# DOCUMENT SECTION
══════

Popsicle #24: Photographic Memory

Since the family album is the progenitor of the photobook, I occasionally collect stranger’s albums to see what I can learn. I recently purchased an album of a Westerner named Frank traveling in Japan in the 1950’s. It is fascinating to try and read the visual clues and piece together his story. Is he a soldier who remained in Japan after the war? Is he on a spiritual quest (there are a number of pictures of a man he simply calls ‘The Priest’)? What is his nationality (he calls his pictures ‘Fotos’)?

In many ways, the lack of information, the freedom to imagine Frank’s story, is what makes the pictures come alive. If Frank were a family member whom I knew everything about, the same book would have an entirely different aesthetic engine.

I thought about Frank and the power of photographic mystery while watching Ross McElwee’s 2011 documentary film, Photographic Memory (available streaming on Netflix). Like all of McElwee’s movies, Photographic Memory is a first person autobiographical film that explores a number of big themes (parenthood, adolescence, creativity). But the central mystery that propels the narrative is this photograph:

maud_corbel-1

This picture is of a woman named Maud who was McElwee’s girlfriend while he was a 20-year-old living abroad in France. McElwee was an aspiring photographer at the time, but he wasn’t the one who made this picture. In fact, he only took two or three pictures of Maud, all from a great distance. But this is the picture that he carried in his wallet for a year after leaving France. McElwee shows this photograph several times throughout the film, as though he is implanting it in the viewer’s own memory.

At the beginning of Photographic Memory, McElwee doesn’t even remember Maud’s last name. But over the course of the film, he returns to France and learns not only who made the picture but also the photographer’s fascinating back-story.

But will McElwee track down Maude? Late into the film, it is uncertain weather or not he will ever find her. Then, when he finally gets her contact information, he’s uncertain whether or not he really wants to see her. Will it destroy the mystery?

Having imprinted the beatific image of the young Maude into the viewer’s mind, the audience is left with a similar mix of curiosity and trepidation. Forty years later, will Maude’s skyward gaze have lost its buoyant, dreamy beauty?

Do you really want to know the story of Maude (or Frank), or do you want to imagine it? That is not only the central question of this film; it is one of the most vexing questions facing photographers and storytellers.

I still can’t tell you much about Frank. But if you want see what Maude looks like now, click here. But are you really sure you want to do it?

10 Replies to “Popsicle #24: Photographic Memory”

  1. Another great “Popsicle.” I love this place. It’s the most consistently satisfying blog I have ever found. I come back to read these pops more than once but I’ve never commented/said this so thought I would now. Thanks for the thoughtful and thought-provoking entries.

    Also, Monday night movie now sorted.

  2. Having just seen the Kubrick exhibit at LACMA last week, Alec, I’m wondering if part of the great power of 2001 is that we’re never really sure we know the story, no many how many times we watch it. (Yet, what we get from the movie is of such great power it has carried me across decades of uncertainty).

    In case you’re counting, I am not going to click on the link.

  3. I’m really loving those “DON”T CLICK THIS LINK” warnings. I hope you got more of them coming.

══════

# INFORMATION PROVIDED
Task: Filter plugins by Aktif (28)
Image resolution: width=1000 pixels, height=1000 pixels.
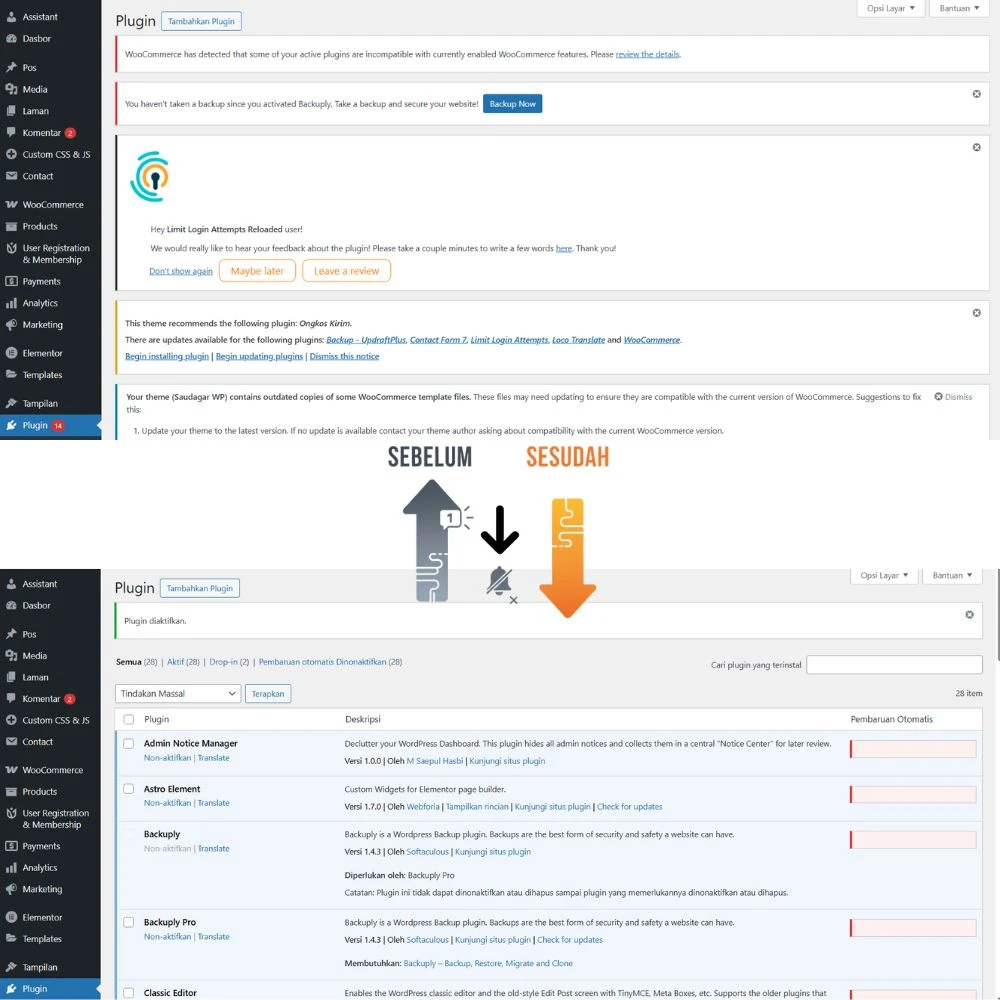Action: 184,662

══════

# GIVEN EXERCISE 1
Translate this sentence from the blog post about the film Photographic Memory into Spanish: "In many ways, the lack of information, the freedom to imagine Frank’s story, is what makes the pictures come alive."
# GIVEN EXERCISE 2
Repeat the passage of the blog post about the film Photographic Memory from "I still can’t" up to and including "on the link.".

# FINAL RESULT 1
En muchos sentidos, la falta de información, la libertad de imaginar la historia de Frank, es lo que da vida a las fotografías.

# FINAL RESULT 2
I still can’t tell you much about Frank. But if you want see what Maude looks like now, click here. But are you really sure you want to do it?

10 Replies to “Popsicle #24: Photographic Memory”

  1. Another great “Popsicle.” I love this place. It’s the most consistently satisfying blog I have ever found. I come back to read these pops more than once but I’ve never commented/said this so thought I would now. Thanks for the thoughtful and thought-provoking entries.

    Also, Monday night movie now sorted.

  2. Having just seen the Kubrick exhibit at LACMA last week, Alec, I’m wondering if part of the great power of 2001 is that we’re never really sure we know the story, no many how many times we watch it. (Yet, what we get from the movie is of such great power it has carried me across decades of uncertainty).

    In case you’re counting, I am not going to click on the link.